Heat network could reduce carbon emissions from Worthing’s civic buildings
Authorities such as Worthing Borough Council have pledged to work towards carbon neutrality by 2030.
One of the main challenges is to decarbonise heating for council buildings as this is responsible for 42 per cent of its annual carbon footprint.
It is exploring the possibility of a heat network, sometimes called district heating, which involves a distribution system of insulated pipes that takes heat from a central source to a number of different buildings.
The council has secured £93,400 of Government funding to carry out initial feasibility and study work around the possibility of a heat network for the Worthing Civic Quarter.
Consultants will explore opportunities to expand a heat network anchored at the civic quarter out into the surrounding area.
The gas boilers at Portland House and Worthing Town Hall are at the end of their life and are due for replacement.
The project would also extend to the Assembly Hall, Worthing Museum, and Ministry of Justice-owned County Court as well as the library, which is due to undergo refurbishment to create community hub by West Sussex County Council.
Meanwhile an integrated care centre is set to be built on the car park behind the town hall, providing GP, mental health, community and dentistry services.
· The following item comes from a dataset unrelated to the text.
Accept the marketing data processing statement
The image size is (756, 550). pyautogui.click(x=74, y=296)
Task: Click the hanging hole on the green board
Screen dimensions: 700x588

The £34million development would also include a multi-storey car park and see the existing central clinic site demolished.
According to an officers’ report: “They [heat networks] are one of the most cost-effective ways of reducing carbon emissions from heating, and their efficiency and carbon-saving potential increases as they grow and connect to each other.
“They provide a unique opportunity to exploit larger scale – and often lower cost – renewable and recovered heat sources that otherwise cannot be used.”
The results from the studies are due to be put before councillors in July.